We now confront an environmental catastrophe in the Gulf. Between 25 and 50 millions of barrels of the noxious stuff have already leached into the waters in the past forty-nine days, and the leak may not be fully sealed until August. The cost of the disaster— to fragile ecosystems, to the tourism and fishing industries, etc.—is incalculable. The natural inclination during crises is to search for scapegoats. Look no further than BP.
The company has a dismal safety record. The Occupational Safety and Health Administration imposed its biggest fine ever on BP, $87 million, for safety violations at the company’s Texas oil refinery, which contributed to a deadly 2005 explosion at the facility killing 15 and injuring 170. The company agreed to operate under probation for three years thereafter. A year later, a poorly maintained BP pipeline in Alaska failed, pouring oil into Prudhoe Bay. As columnist Frank Rich relates, government inspectors cited BP for fully 97 percent of all “flagrant violations” by the entire oil and gas exploration industry.
There is ample evidence that BP’s culture of playing fast and loose with safety played a critical role in the Deepwater Horizon disaster. Survivors of the explosion have spoken of having their concerns of building pressure on the wellhead being summarily dismissed by BP officials. Such allegations and others are sure to be closely examined by the Justice Department following its announcement of a criminal and civil investigation of the company and others operating at the site.
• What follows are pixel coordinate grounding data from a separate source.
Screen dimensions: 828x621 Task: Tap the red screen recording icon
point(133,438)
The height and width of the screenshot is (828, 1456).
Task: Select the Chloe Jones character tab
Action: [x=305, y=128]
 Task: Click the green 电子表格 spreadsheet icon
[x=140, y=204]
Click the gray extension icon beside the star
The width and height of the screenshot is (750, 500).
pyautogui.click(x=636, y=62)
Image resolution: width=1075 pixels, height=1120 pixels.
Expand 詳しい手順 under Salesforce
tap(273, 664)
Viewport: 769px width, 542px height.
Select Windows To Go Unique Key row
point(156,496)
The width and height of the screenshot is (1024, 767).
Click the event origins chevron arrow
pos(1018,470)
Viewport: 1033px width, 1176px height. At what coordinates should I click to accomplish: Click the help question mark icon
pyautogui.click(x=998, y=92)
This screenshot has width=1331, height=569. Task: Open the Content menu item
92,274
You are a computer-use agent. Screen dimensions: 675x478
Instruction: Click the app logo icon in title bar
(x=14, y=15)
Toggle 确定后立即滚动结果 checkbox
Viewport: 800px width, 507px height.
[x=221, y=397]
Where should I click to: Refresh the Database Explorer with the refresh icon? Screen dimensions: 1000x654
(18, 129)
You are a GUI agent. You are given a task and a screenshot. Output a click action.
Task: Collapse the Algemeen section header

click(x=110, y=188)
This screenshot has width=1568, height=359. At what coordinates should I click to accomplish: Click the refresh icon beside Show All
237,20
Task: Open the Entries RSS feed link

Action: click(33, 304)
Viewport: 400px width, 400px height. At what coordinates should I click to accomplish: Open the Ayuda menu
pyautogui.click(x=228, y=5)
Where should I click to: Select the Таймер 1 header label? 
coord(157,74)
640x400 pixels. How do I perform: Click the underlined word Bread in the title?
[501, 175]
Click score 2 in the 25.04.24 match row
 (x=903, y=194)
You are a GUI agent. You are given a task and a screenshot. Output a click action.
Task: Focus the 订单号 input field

Growing frustration with BP, however justified, has created a febrile atmosphere that has the potential to obscure the real culprits. A piece in the Huffington Post by author and blogger Jeffrey Feldman captures the mood. He relates, “I had a strange experience the other day when I passed by a BP gas station: as I caught glimpse of the BP logo, an anger so visceral welled up in my stomach that it actually made me question my commitment to a lawful society.” After sublimated an urge to get “Medieval” on the corporate symbol, Feldman calls for boycotting BP and, somewhat vaguely, for better stewardship of the environment.
The anger is misplaced. BP’s behavior may be monstrous but we are its enablers. For decades, the country has obstinately refused to address its oil dependence. Such is our addiction. Pricing carbon to more accurately reflect its actual cost—environmental impact, wars to secure supplies, etc.—is long overdue, but even the most tepid move in that direction replete with sops to the oil industry faces an uphill battle in the Senate. “Cheap” oil is thus an entitlement that BP and others are happy to provide, laying bare the hypocrisy of our post-spill hand wringing.
Given the prevailing responsibly-free ethos, the Gulf catastrophe may well lead to permanent restrictions on domestic deep-water oil exploration, but not any comprehensive measures to reduce overall demand. This will leave the country even more dependent on foreign crude, effectively outsourcing drilling to places like Nigeria, which already supplies 40 percent of all US oil imports. As the Guardian recently reported, more oil leaks every year from rigs, terminals, pipelines, and other petroleum conveyances in the Niger Delta than has poured into the Gulf over the past six weeks. Between 1970 and 2000, the Delta experienced more than 7,000 spills. Life expectancy in the region has fallen to 40 years in the past two generations, which many blame on environmental contamination.
Judith Kimerling, an academic at City University of New York, comments: “Spills, leaks and deliberate discharges are happening in oilfields all over the world and very few people seem to care.” It would be nice to dismiss the observation as cynical. But sadly, as long as we Americans get our cheap petroleum fix, foreign as well as domestic spills may not register highly, provided we can complain bitterly about the ghastly oil companies that furnish our hydrocarbon narcotic.